Энтони в сопровождении Халила вернулся во дворец Виньеро. Перед полуночью он, адмирал и помощники адмирала покинули Венецию. Дож хотел, чтобы Энтони был подальше от города ко времени назначенной казни.
Мочениго ступил на политический путь такой же опасности, по которому всегда шли Хоквуды. Он задумал пошатнуть власть Османской империи и восстановить былое величие своей республики. Двигаясь к достижению этих целей, он обходил любую оппозицию и всё же не мог гарантировать, что Энтони не уничтожит один из сторонников мирного договора.
На материке уже ждали лошади, и посольство немедленно отправилось в путь. Хоквуд очень устал, ему необходимо было отдохнуть. Виньеро понимал это и сразу вскоре после выезда из города объявил привал. Отряд расположился на ночлег прямо под августовским небом.

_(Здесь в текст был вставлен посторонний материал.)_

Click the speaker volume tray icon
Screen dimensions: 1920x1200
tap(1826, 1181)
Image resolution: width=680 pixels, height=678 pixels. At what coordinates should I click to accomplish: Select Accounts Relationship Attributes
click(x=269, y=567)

На следующий день их путь лежал уже по папской территории. Энтони вспомнил, как мать рассказывала о великом дяде Вильяме, который шёл этой самой дорогой восемьдесят лет назад. Путешествие Энтони было спокойным, потому что он передвигался под флагом нового союзника Папы Римского — Венеции — и к тому же с адмиралом Виньеро.
Через три недели они добрались до Рима.
Виньеро предупредил Энтони, чего следует ожидать. В Истанбуле капризы протестантов, восставших против Рима, не понимали или не обращали на них внимания. Христианство для турок оставалось чужим миром. На Западе, однако, религиозный раскол, который длился долгие жизни одного поколения, считался гораздо большим кризисом, чем укрепление власти турок.
Ранее папы противостояли новой идеологии и не знали, как к ней относиться. Но Пий V — когда-то пастушок по имени Антонио Гислиери — никогда ни в чём не сомневался.
В течение пяти лет своего продвижения к папству он решительно пошёл в атаку на то, что считал моральной распущенностью. Он запретил алкоголь в Ватикане, убрал проституток с улиц Рима в маленький район, отдалённый от города, в котором на домах висели красные фонари, запретил воскресные развлечения, наложил проклятие на богохульство и приказал всем священникам проводить время в основном в своих епархиях, а не в Риме и ввёл ежедневный пересказ катехизиса. Все, кто ослушивался, представал перед инквизицией.